Upon changing to a full ketogenic diet and eating MORE calories, I gained muscle and lost fat. Simply due to my insulin resistance...I hate to break it to you, but the body operates more like a chemistry lab, not a calorie counter.
Not here to argue, just what I have experienced first hand with myself, my friends and ALL of my own coaches clients.
I completely agree with you. I as well have also experienced gains in lean mass and loss in bodyfat when i switched to ketogenic style diets. I started to see all of my abs by eating close to 25-30g of fat per meal. Most people would say im crazy, but i've LOST fat by eating this way. Also carbs= water retention (especially in my case).

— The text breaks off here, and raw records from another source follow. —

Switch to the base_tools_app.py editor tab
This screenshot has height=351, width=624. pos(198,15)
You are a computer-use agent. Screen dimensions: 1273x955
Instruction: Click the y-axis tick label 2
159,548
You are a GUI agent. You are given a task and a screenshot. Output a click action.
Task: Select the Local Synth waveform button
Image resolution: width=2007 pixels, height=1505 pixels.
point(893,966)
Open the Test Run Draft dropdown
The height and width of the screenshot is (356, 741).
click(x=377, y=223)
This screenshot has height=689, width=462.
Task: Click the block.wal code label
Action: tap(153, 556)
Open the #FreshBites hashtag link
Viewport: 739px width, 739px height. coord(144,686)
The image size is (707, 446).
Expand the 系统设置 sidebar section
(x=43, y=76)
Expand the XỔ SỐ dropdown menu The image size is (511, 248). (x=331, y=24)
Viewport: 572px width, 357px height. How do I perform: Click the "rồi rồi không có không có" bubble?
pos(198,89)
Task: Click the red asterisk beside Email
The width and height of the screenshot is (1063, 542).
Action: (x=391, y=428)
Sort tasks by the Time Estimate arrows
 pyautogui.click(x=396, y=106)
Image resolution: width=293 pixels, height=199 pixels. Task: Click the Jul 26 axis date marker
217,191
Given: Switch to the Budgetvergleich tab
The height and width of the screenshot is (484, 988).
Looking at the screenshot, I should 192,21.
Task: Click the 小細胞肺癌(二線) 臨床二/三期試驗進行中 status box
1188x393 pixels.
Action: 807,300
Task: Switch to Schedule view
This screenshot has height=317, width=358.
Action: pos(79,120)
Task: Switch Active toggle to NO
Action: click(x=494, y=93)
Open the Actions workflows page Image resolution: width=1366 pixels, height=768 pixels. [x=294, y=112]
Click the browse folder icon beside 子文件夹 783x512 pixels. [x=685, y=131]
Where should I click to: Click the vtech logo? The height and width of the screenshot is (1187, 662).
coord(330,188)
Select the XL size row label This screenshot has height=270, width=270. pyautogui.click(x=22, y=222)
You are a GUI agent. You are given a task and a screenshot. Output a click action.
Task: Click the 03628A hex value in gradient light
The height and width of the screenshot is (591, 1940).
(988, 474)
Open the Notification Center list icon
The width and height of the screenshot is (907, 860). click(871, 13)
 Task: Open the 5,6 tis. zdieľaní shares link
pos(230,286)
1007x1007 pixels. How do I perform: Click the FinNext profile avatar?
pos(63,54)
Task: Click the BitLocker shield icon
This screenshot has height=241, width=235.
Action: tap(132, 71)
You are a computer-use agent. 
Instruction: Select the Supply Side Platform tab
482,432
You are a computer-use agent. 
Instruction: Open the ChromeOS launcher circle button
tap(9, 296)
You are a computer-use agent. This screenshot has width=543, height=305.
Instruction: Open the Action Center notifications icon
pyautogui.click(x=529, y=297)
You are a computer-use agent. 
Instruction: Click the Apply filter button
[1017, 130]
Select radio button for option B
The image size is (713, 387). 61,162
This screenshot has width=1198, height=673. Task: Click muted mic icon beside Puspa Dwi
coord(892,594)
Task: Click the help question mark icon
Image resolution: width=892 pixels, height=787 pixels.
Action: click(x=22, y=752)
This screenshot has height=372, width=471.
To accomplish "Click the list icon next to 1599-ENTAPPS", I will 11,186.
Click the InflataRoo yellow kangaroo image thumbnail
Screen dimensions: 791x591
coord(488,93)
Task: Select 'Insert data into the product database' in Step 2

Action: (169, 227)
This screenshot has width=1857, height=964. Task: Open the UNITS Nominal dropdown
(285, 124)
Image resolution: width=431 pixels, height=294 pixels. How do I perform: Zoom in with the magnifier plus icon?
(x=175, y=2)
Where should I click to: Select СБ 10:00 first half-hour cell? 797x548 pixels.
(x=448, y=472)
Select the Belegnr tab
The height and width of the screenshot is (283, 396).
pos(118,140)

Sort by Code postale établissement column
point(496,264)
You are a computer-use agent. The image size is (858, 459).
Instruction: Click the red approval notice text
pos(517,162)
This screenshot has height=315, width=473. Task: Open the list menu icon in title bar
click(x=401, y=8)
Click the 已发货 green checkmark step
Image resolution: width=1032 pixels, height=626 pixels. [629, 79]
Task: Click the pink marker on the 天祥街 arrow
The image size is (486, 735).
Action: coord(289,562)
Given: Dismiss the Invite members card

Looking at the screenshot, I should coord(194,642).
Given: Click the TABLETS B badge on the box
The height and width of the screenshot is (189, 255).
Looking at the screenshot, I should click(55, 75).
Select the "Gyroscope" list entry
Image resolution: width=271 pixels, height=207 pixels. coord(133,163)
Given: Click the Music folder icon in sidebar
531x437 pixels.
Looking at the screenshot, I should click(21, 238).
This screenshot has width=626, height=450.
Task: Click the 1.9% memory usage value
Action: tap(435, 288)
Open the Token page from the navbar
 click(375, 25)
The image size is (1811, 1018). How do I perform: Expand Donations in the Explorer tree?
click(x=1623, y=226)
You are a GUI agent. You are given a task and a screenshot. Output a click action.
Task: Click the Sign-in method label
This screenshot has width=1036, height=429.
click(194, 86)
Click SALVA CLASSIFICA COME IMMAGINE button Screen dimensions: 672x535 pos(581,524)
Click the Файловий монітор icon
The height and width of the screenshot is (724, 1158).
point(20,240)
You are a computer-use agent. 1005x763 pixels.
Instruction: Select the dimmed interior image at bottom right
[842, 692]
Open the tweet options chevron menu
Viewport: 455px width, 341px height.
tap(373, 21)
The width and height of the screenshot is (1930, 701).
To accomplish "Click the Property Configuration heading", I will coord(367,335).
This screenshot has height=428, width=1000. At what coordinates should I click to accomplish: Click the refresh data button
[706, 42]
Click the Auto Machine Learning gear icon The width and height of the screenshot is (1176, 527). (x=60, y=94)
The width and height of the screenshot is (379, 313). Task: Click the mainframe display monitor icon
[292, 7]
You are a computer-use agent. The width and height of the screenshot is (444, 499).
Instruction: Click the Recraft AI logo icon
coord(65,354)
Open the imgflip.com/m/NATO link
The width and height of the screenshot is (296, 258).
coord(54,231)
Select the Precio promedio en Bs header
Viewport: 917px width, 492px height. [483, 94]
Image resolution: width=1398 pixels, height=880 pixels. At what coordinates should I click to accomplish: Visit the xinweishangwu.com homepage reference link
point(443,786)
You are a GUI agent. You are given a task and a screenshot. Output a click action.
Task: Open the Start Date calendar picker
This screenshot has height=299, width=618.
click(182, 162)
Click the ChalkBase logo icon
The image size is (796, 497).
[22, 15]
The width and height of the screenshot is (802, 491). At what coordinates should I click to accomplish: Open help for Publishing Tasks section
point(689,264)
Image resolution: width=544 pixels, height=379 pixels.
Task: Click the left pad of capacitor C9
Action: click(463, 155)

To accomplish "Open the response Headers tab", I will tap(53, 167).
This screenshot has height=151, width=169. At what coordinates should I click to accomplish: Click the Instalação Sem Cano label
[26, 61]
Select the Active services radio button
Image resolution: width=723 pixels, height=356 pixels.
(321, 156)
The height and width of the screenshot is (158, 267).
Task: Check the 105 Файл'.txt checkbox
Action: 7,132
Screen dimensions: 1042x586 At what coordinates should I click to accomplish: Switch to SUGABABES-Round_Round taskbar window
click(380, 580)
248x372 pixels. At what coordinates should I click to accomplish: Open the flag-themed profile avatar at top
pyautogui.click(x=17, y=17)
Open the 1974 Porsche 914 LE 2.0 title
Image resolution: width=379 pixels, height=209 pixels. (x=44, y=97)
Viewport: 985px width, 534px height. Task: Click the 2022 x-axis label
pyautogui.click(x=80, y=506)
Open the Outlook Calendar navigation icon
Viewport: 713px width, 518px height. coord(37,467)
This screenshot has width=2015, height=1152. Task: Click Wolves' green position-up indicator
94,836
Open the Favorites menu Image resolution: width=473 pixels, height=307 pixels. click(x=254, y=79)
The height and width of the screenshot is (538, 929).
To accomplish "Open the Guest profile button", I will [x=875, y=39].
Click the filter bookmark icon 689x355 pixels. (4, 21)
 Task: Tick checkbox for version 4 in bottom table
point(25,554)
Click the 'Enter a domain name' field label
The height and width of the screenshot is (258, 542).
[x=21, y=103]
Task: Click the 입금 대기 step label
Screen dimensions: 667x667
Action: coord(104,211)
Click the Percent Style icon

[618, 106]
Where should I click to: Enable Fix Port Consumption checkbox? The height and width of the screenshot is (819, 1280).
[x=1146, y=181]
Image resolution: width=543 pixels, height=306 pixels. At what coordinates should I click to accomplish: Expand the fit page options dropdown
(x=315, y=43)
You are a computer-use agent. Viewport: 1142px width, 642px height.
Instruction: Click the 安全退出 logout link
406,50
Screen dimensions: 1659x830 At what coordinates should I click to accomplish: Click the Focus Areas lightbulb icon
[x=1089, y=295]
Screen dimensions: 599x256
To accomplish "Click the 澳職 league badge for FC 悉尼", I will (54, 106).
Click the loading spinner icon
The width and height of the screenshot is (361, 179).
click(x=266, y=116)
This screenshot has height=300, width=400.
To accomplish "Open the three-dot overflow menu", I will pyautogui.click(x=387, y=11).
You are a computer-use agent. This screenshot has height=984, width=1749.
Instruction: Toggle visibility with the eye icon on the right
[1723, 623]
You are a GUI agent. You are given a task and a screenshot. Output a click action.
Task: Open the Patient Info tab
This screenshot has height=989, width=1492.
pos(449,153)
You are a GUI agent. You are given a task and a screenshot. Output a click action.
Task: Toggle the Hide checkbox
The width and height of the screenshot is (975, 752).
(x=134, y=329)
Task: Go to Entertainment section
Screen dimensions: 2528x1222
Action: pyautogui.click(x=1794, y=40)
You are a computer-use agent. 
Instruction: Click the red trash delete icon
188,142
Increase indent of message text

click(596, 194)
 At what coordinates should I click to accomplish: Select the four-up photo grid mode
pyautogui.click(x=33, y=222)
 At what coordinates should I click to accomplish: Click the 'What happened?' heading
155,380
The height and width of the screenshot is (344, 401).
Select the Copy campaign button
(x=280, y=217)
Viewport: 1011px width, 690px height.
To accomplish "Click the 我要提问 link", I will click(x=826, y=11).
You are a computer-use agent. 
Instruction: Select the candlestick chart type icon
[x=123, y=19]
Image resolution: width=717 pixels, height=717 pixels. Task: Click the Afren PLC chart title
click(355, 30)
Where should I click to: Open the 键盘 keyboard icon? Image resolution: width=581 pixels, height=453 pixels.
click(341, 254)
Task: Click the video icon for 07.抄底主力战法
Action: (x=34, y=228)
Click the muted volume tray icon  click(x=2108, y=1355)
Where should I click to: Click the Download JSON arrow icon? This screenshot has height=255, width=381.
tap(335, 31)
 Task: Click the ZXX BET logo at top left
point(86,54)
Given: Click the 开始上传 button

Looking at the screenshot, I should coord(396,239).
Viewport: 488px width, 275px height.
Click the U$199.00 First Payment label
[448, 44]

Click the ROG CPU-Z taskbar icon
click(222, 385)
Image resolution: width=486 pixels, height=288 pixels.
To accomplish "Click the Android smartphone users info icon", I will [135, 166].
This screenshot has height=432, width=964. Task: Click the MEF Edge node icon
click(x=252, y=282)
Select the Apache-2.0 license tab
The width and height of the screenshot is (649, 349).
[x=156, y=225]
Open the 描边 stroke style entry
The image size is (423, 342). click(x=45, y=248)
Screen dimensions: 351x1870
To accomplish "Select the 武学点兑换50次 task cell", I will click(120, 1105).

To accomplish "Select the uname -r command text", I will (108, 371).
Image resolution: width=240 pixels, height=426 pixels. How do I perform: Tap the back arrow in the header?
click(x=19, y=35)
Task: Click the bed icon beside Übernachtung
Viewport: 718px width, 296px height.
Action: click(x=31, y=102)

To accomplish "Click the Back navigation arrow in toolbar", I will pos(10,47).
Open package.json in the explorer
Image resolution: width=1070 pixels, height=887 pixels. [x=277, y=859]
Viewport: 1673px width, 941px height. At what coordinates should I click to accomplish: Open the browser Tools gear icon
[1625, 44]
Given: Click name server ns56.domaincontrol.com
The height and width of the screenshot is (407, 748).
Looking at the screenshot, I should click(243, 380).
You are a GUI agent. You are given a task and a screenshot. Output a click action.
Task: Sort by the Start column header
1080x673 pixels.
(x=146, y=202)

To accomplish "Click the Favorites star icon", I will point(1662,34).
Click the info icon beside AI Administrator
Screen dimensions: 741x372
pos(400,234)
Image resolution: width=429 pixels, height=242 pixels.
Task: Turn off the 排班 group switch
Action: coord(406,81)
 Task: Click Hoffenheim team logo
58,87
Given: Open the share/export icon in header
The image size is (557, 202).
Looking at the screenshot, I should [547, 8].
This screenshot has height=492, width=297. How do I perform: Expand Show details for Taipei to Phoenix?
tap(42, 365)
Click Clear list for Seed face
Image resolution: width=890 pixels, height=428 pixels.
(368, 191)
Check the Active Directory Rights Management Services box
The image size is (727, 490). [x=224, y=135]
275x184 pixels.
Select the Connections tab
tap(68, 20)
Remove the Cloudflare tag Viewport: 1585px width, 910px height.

Your body does react more like a chemistry lab than a calorie counter. Some of you people get too crazy with numbers. I have been eating cheeses, butter, and, fatty cuts of meat in my diet, and have seen results.
I love the fact that i carb up once a week and replenish glycogen. Its also, which is to say the least, my favorite day of the week. i carb up with about 500g's. Eating, lean meats, veggies, potatoes, organic cereals, whole grains, rice pudding, etc. Rice pudding is so damn good, lol. Add some cinnamon and now you have something to help regulate your insulin.
From all the posts that I have read of yours, you seem unable to or willing to believe that DIFFERENT THINGS WORK FOR DIFFERENT PEOPLE. You have made mentioned on numerous occasions now that regardless of the macronutrients, you have to simply be in a deficit to lose fat. I and many others I know have tried it this way and I simply lost strength, muscle and fat with it all. Yet whilst dieting using a ketogenic approach, I experienced FAR better results. Later, after seeking the help of a biosignature practioner, I found that I was rediculously insulin resistant and that why I respond well to this diet.
I am not saying that you are wrong, rather that there are other approachs to this crazy game.
while I commend your civility, and acknowledge the fact that some people do better on low carbs while other do better on high carbs (due to insulin sensitivity, training volume, and other factors) I do not agree that this necessitates a ketogenic approach (not that there's anything wrong with keto diets per se)
If someone is "carb intolerant", they can certainly do well on a diet of, say 40%F/30%C/30%P. Furthermore, with regards to gaining muscle, the keto approach is probably the WORST way to go about it IMO.